NASCAR didn’t just make some tweaks to its playoff and qualifying formats during the offseason.
The organization overhauled both, issuing announcements about each change about a week apart in late January.
NASCAR, however, did more than make announcements. The organization made a statement.
This is a governing body, it essentially said, that is more than willing to shake up the status quo so that the sport moves forward against ever-increasing competition for the entertainment dollar in what remains a tough economy.
No one at NASCAR might put the reason for such moves in those exact terms, but no executive in any sport wants to cede ground in trying to capture public attention.
“We’ve been on a fast track to make some changes that enhance competition, give the fans at the racetracks more content and try to improve the product,” said Robin Pemberton, NASCAR vice president for competition and development. “Both of these changes, I think, meet our expectation.”
NASCAR made several notable changes to the Chase for the Sprint Cup. The field increases from 12 to 16 drivers in what will be an elimination format. Under the old format, all 12 drivers were eligible for the series championship all the way to the end, provided they were still mathematically in the running.
The first three races in the new playoff system whittle the field to 12 drivers, the next three to eight and the following three to four. Those final four racers compete for the series championship on Nov. 16 at Homestead-Miami.
Determining the top 16 also no longer will be strictly on points. The top 15 drivers in victories over the first 26 races make the field, and the 16th spot will go to the leader in points without a win.
Because of the added emphasis on winning, that makes races such as Sunday’s Kobalt 400 at Las Vegas Motor Speedway even more important. The winner takes a major step toward making the Chase.
There was no crystallizing moment, Pemberton said, when NASCAR decided to make changes to the Chase, saying it was a process going back several years. NASCAR ran the idea of altering the format by race teams as well as fans in focus groups.

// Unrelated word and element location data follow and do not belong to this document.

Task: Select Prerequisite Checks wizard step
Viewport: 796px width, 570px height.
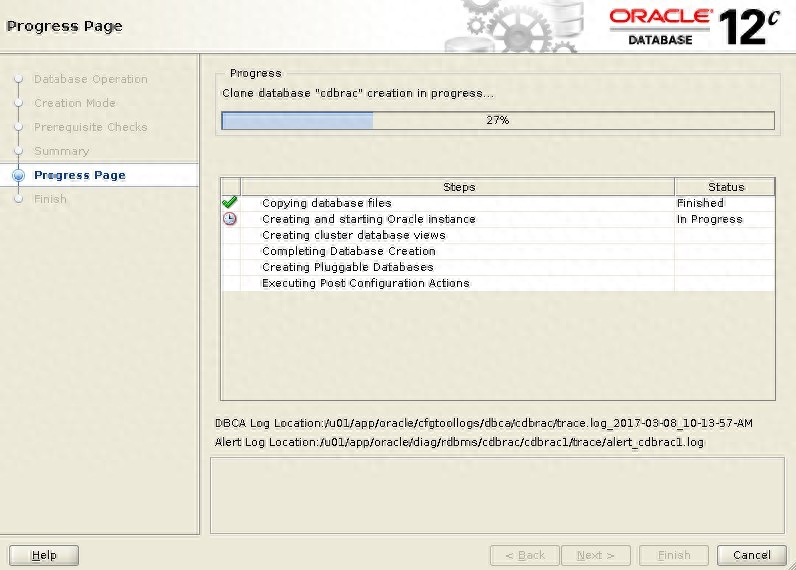Action: pos(90,127)
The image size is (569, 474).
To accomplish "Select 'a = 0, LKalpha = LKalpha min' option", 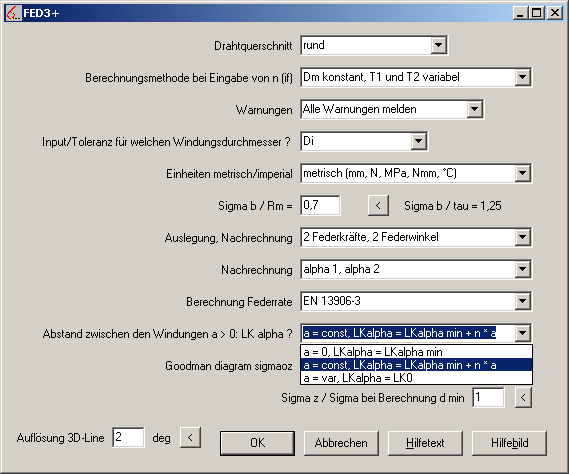I will click(x=417, y=352).
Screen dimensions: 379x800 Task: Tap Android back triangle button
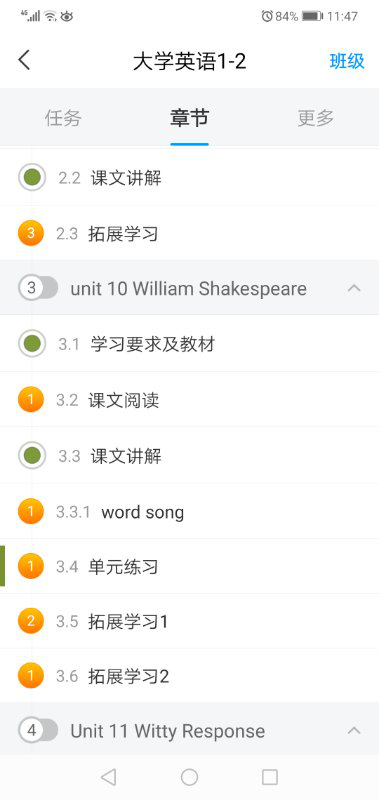[x=108, y=777]
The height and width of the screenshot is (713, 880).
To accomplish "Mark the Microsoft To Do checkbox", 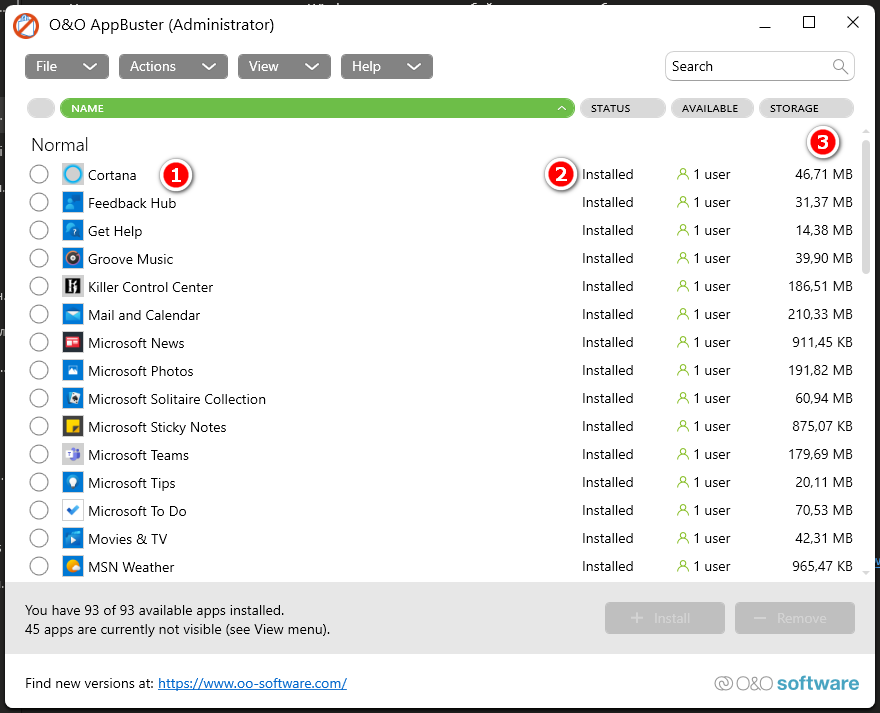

But a moment did come when NASCAR officials realized the time for moving forward with such a plan had come.
They had been disappointed by the lack of drama in late-season races, but saw in 2011 what a showdown could mean to the sport when Tony Stewart rallied to beat Carl Edwards in the final event to capture the Sprint Cup title. NASCAR received a lot of attention for Stewart’s daring comeback after twice being in the back of the field, giving the sport the satisfying ending officials badly wanted.
“Trying to generate that feeling at the end of the year, we tried to build on that,” Pemberton said. “I think (that race) confirmed that you need a title race in the last race of the season (which) was better for everybody.”
The qualifying format also will be strikingly different, with NASCAR switching to an elimination system favored by IndyCar and Formula One. NASCAR had used single-car qualifying to set its field, but now every car will take to the track in more of a race-like atmosphere.
Las Vegas Motor Speedway will be the first site to use the new system for tracks at least 1.25 miles long. Friday’s qualifying will consist of three segments — a 25-minute session to pare the number to the top 24 cars, and then 10- and five-minute runs to finalize the field.
Shorter tracks will use two qualifying segments.
“We wanted to get something that’s a little more exciting, something that (the tracks) could sell,” Pemberton said. “But there are advantages to it also. When you look across the entire season, there are some times that when we qualified, these formats would take in excess of three hours if you’re at a superspeedway.”